───── Data listing

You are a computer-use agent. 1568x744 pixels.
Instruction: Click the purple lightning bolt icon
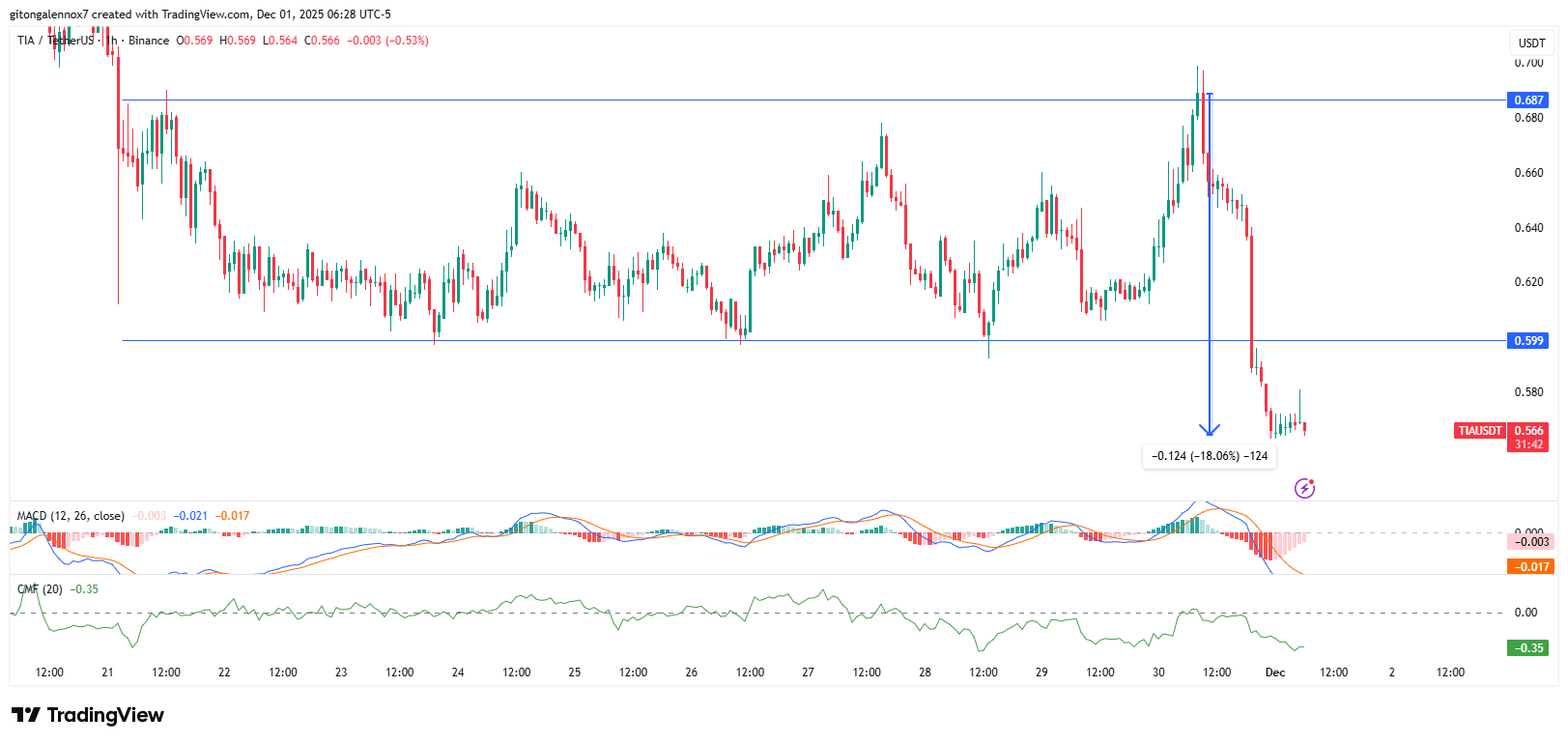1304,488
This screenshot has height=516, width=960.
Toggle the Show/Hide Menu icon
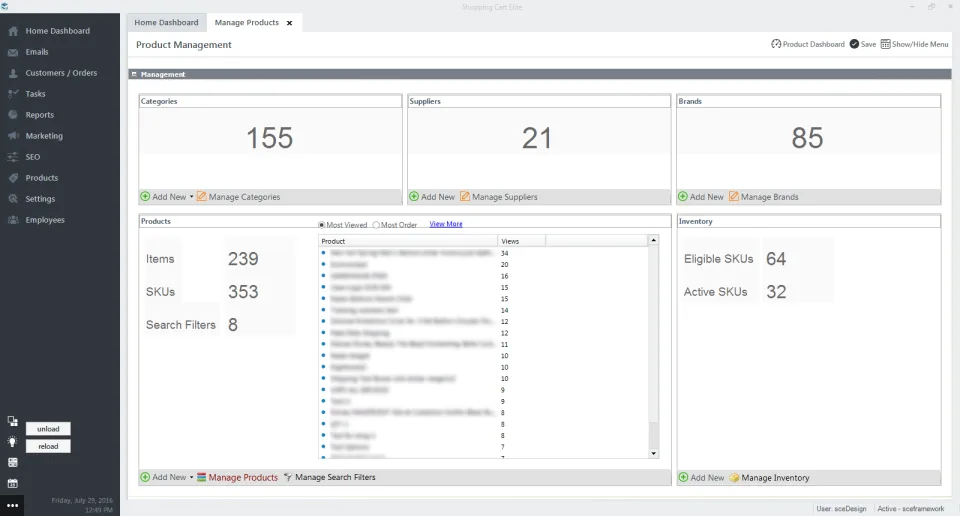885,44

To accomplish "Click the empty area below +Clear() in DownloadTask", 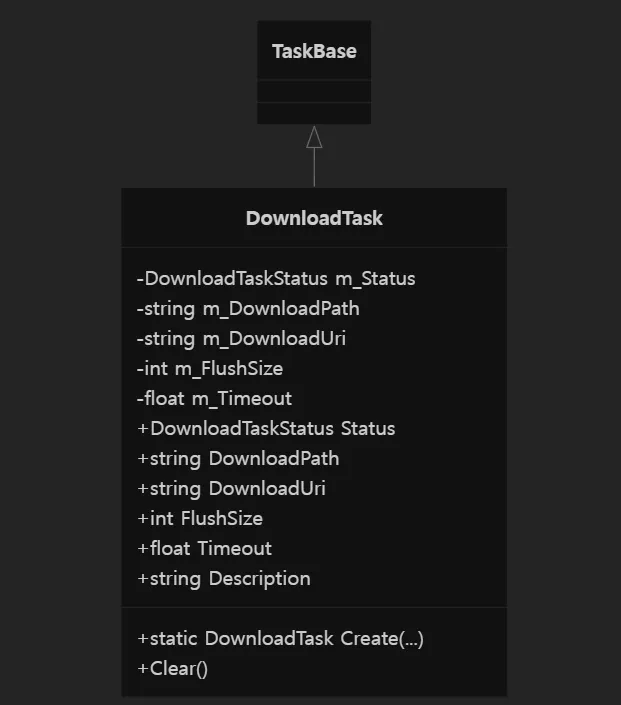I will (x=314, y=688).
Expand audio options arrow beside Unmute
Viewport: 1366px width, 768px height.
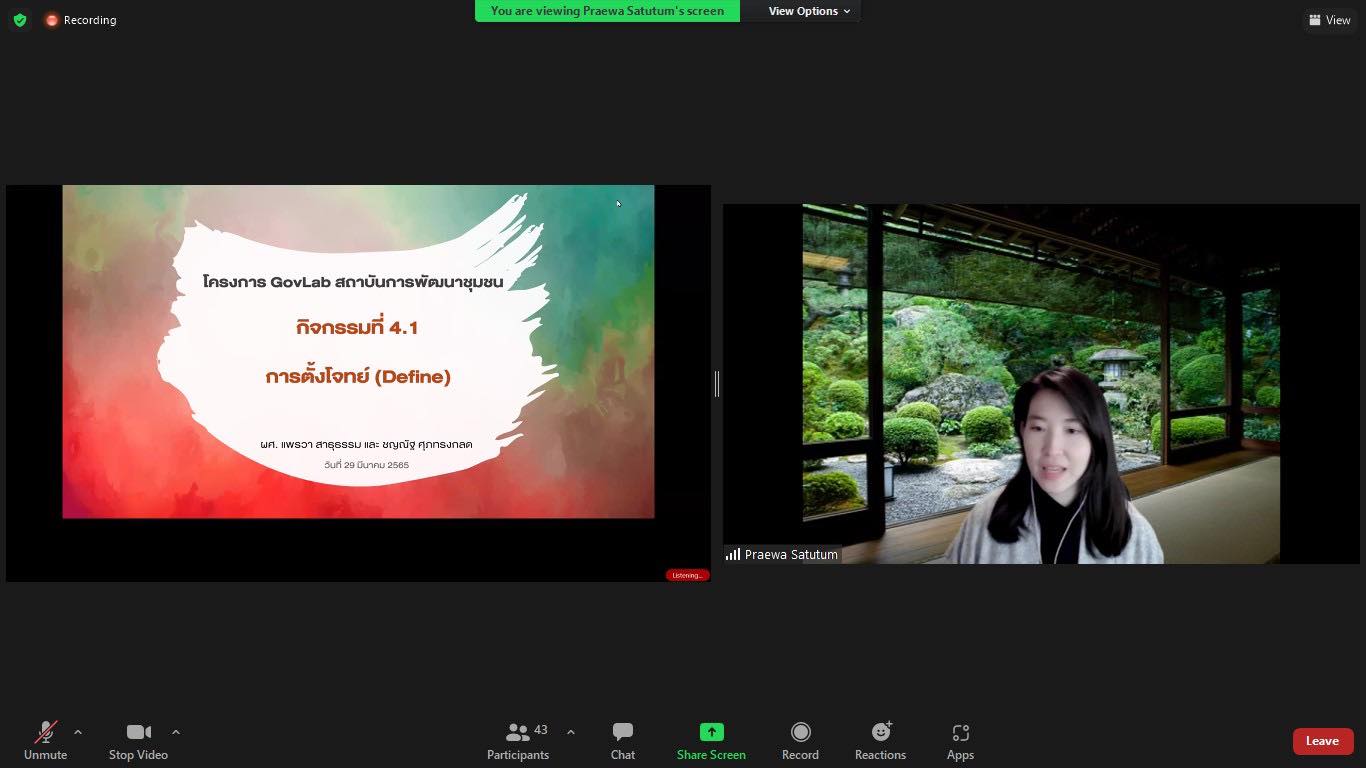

──────────

• [What to work on]:
Scan the records above for the string "height", then select every line that holds it.

• [Answer for the task]:
This screenshot has height=516, width=960.
Viewport: 1366px width, 768px height.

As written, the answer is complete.